Validation

The gt-validation module provides a framework for defining data quality constraints in the form of a validation framework. This allows an application to define constraints based on business rules, along with code to help check these constraints prior to commit being called.

Similar in practice to traditional database integrity checks, the module works across datastore boundaries and specific to the geospatial domain. Were possible the naming and feature set has been brought in line with commercial offerings to ease migration.

References:

Maven:

<dependency>
  <groupId>org.geotools</groupId>
  <artifactId>gt-validation</artifactId>
  <version>${geotools.version}</version>
</dependency>

ValidationProcessor

ValidationProcessor is software component offered by gt-validation extension.

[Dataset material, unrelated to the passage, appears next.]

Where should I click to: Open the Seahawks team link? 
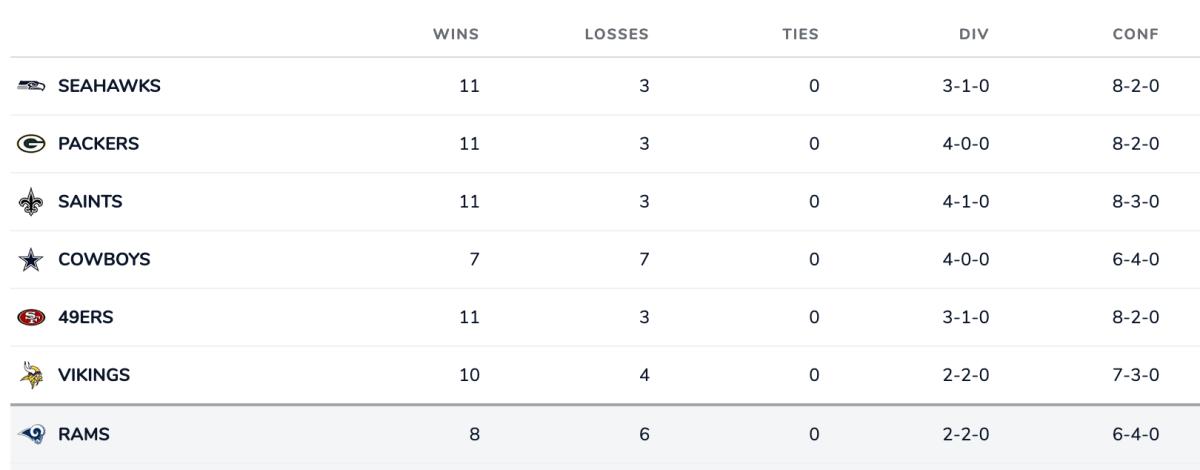pos(109,86)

../_images/validationProcessor.PNG

One thing you will notice is that this is a full extension built on top of the GeoTools library. As a result ValidationProcessor is is a ready to use software component with its own file formats and so forth.

It is not trying to implement any standards in order to integrate with your your existing infrastructure; it is up to you to host a Repository allowing the ValidationProcessor to access your organisations data.

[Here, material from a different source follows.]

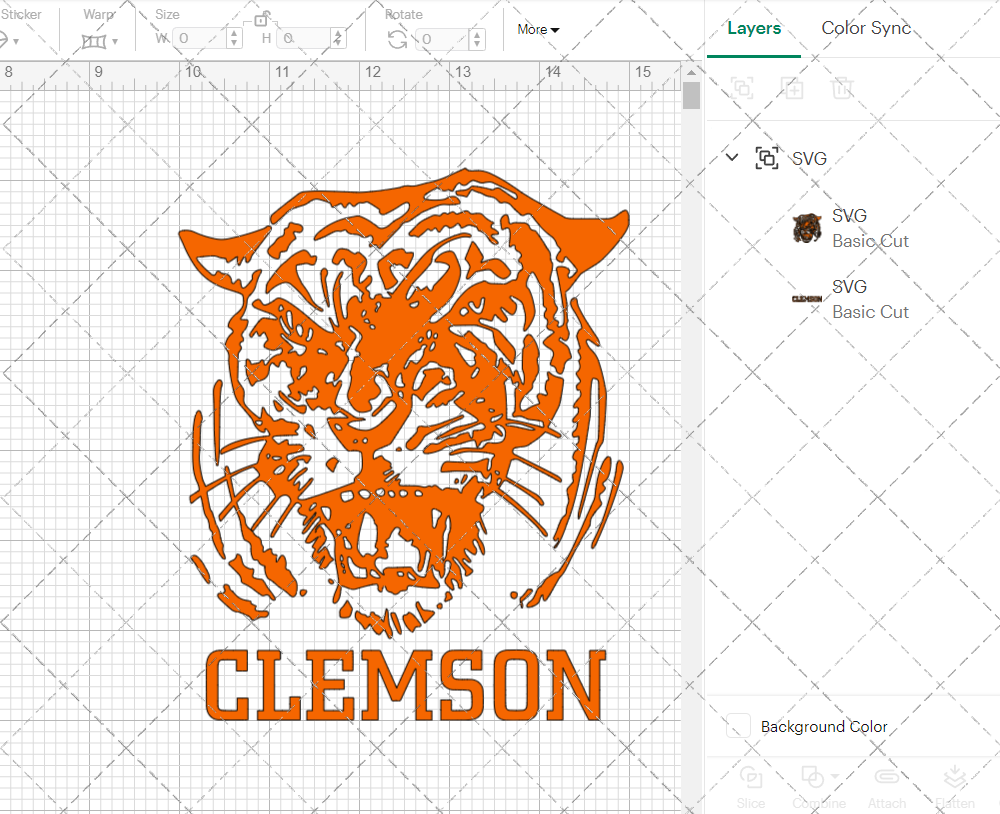Viewport: 1000px width, 814px height.
Task: Click the CLEMSON text layer thumbnail
Action: 809,297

The key concepts offered by the Validation Processor are:

  • ValidationProcessor - this is the validation engine responsible for running tests against your data.
  • ValidationResults - this is a class you provide that will be called as each error or warning is found.
  • Validation - definition of a test to be performed.
    • FeatureValidation - test is performed on a feature by feature basis
    • IntegrityValidation - test is performed between two FeatureSources

The design of the ValidationProcessor is similar in spirit to JUnit tests; a “test results” object is passed in and used to collect information about the running tests. As this class is provided by your application you can hook these results up to the screen for display; or write out a log file or take other appropriate action.

Configuration

THe ValidationProcessor is configured using:

  • plugin configuration: plugins are defined using a combination of xml and an implementing Java class. This configuration can be reused between applications; and are aligned with your organisation data quality policies.

    Here is an example:

    <?xml version="1.0" encoding="UTF-8"?>
    <plugin xmlns="pluginSchema"
            xmlns:gml="http://www.opengis.net/gml"
            xmlns:ogc="http://www.opengis.net/ogc"
            xmlns:xs="http://www.w3.org/2001/XMLSchema-instance"
            xs:schemaLocation="pluginSchema /data/capabilities/validate/pluginSchema.xsd">
      <name>Is Valid Geometry</name>
      <description>Is this a valid GML geometry for geoserver.</description>
      <class>org.geotools.validation.spatial.IsValidGeometryValidation</class>
    </plugin>
    

    This xml file defines the test Is Valid Geometry, this definition is backed by the implementation IsValidGeometryValidation.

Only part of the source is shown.